Author | : Leonardo Avritzer |
Publisher | : Edward Elgar Publishing |
Total Pages | : 196 |
Release | : 2017-11-24 |
Genre | : Political Science |
ISBN | : 1786436655 |
Download The Two Faces of Institutional Innovation Book in PDF, ePub and Kindle
This book evaluates democratic innovations to allow a full analysis of the different practices that have emerged recently in Latin America. These innovations, often viewed in a positive light by a large section of democratic theorists, engendered the idea that all innovations are democratic and all democratic innovations are able to foster citizenship – a view challenged by this work. The book also evaluates the expansion of innovation to the field of judicial institutions. It will benefit democratic theorists by presenting a realistic analysis of the positive and negative aspects of democratic innovation.

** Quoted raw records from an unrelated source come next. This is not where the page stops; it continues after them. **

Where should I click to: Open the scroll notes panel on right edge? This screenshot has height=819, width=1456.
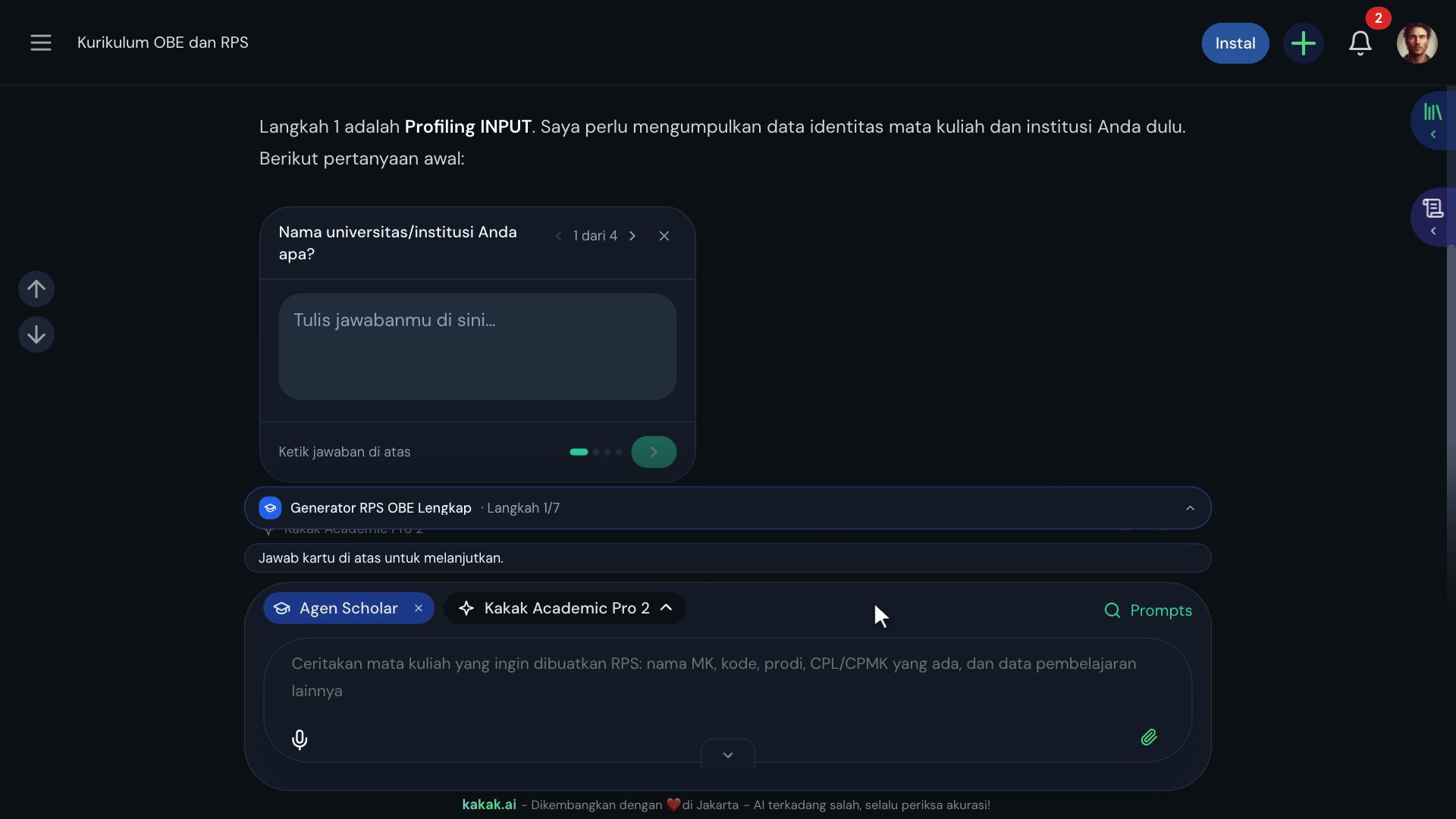1432,217
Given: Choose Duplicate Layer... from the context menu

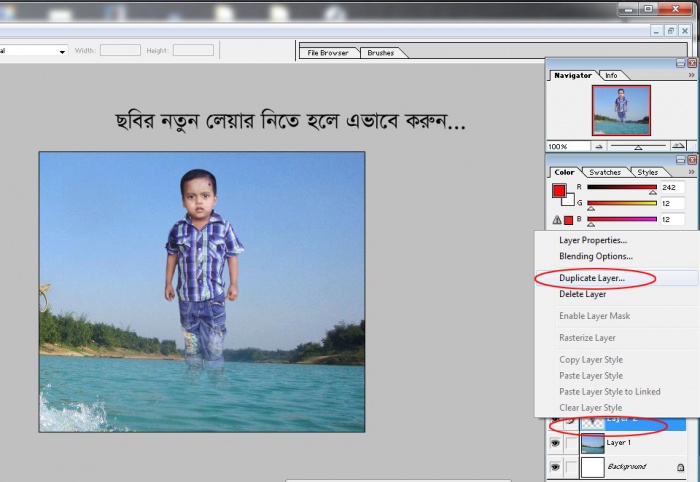Looking at the screenshot, I should pyautogui.click(x=592, y=278).
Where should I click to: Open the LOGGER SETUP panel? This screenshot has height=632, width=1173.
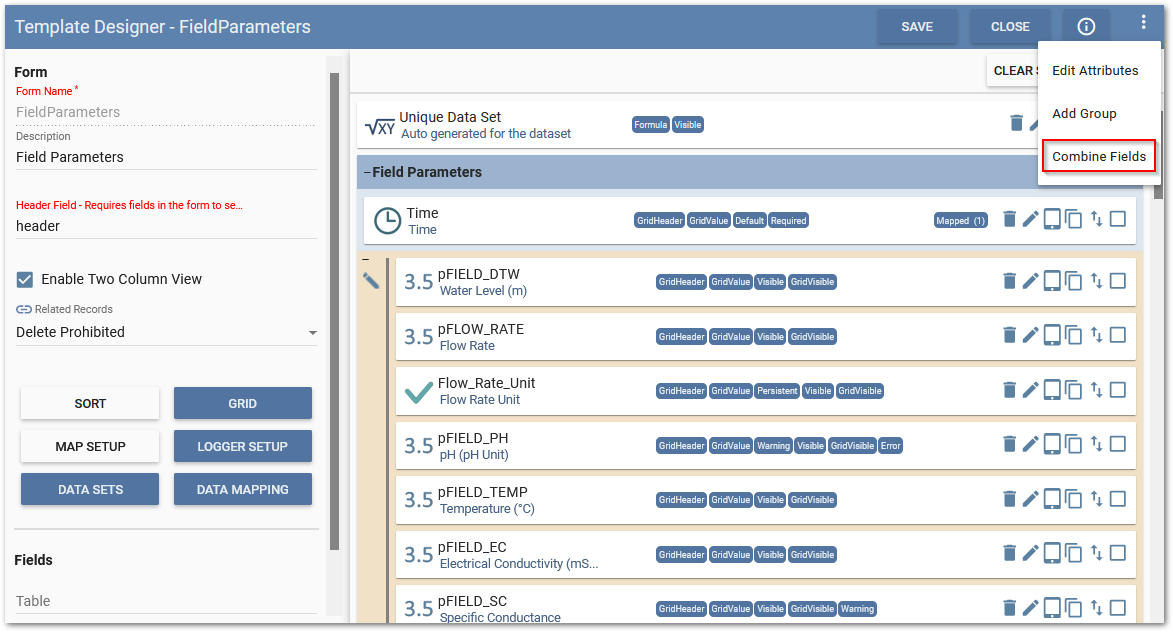tap(242, 445)
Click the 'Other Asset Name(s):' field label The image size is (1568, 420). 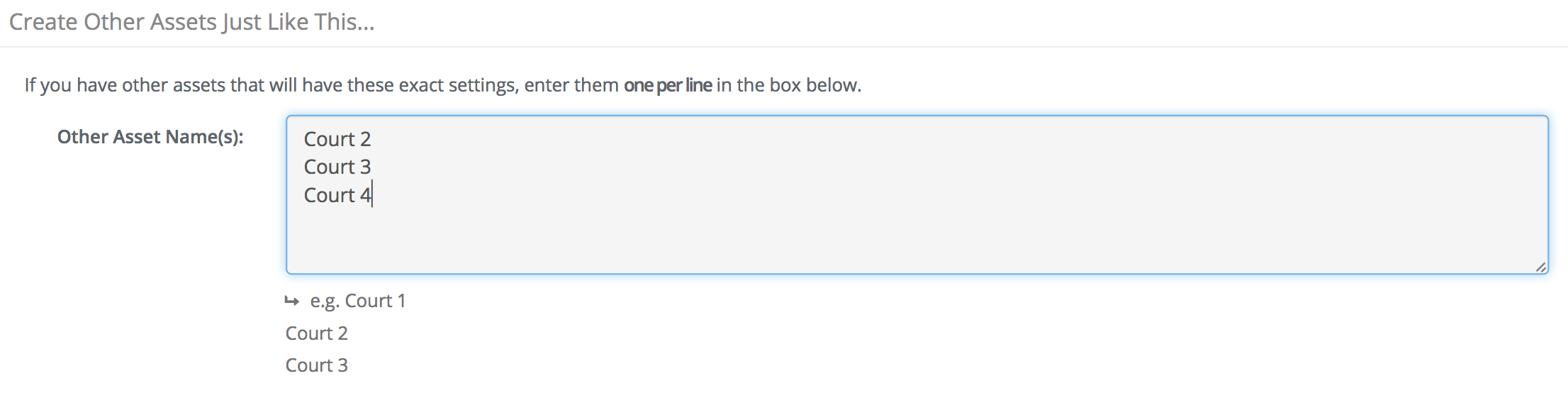coord(150,136)
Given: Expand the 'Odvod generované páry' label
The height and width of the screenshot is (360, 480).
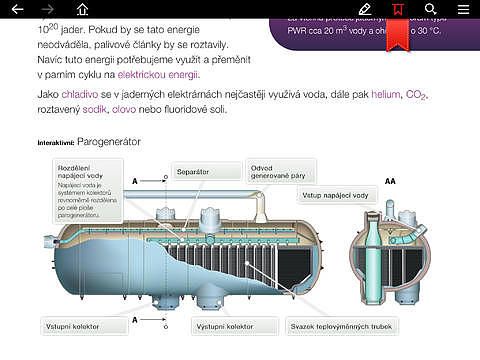Looking at the screenshot, I should pyautogui.click(x=281, y=172).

Author | : Landry, Julien |
Publisher | : Edward Elgar Publishing |
Total Pages | : 256 |
Release | : 2021-07-31 |
Genre | : Political Science |
ISBN | : 1789909236 |
Download Critical Perspectives on Think Tanks Book in PDF, ePub and Kindle
This innovative book explores think tanks from the perspective of critical policy studies, showcasing how knowledge, power and politics intersect with the ways in which think tanks intervene in public policy.